Y continúa: “Durante la primera clase conocí a otro estudiante que me propuso dar unos conciertos por Cataluña, así, en cosa de una semana, me vi en una gira por todo Cataluña, que empezaba en Barcelona dando tres conciertos en un día”. El maestro Rodrigo fue una pieza clave en este proceso, pues lo apoyó plenamente. “Así pagué el conservatorio, con clases y conciertos”, dice con suavidad Silvio Martínez. Todos esos años su vida fue “estudiar como loco”. Y finalmente compró una guitarra, ¡de mil pesetas! Años después, cuando adquirió su guitarra de concierto, pagó por ella ciento cincuenta mil pesetas.

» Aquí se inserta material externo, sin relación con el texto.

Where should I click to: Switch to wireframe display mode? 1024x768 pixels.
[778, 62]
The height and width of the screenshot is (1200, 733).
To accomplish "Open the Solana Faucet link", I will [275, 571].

A Colombia volvió doce años después; estuvo brevemente vinculado con la UN sede Bogotá, pero circunstancias familiares lo llevaron de regreso a Cali, al Instituto Superior de Bellas Artes, en donde fue jefe del Departamento de Cuerdas. Allí, gracias al apoyo del maestro Jorge Zorro, pudo hacer un buen trabajo pedagógico que sirvió de modelo para los otros departamentos. Cinco años después renunció y se radicó en Venezuela, donde las circunstancias políticas no le fueron muy favorables. Al volver a Colombia fue llamado por Sergio Acevedo para trabajar en la Unab. Y aquí empieza de nuevo la historia.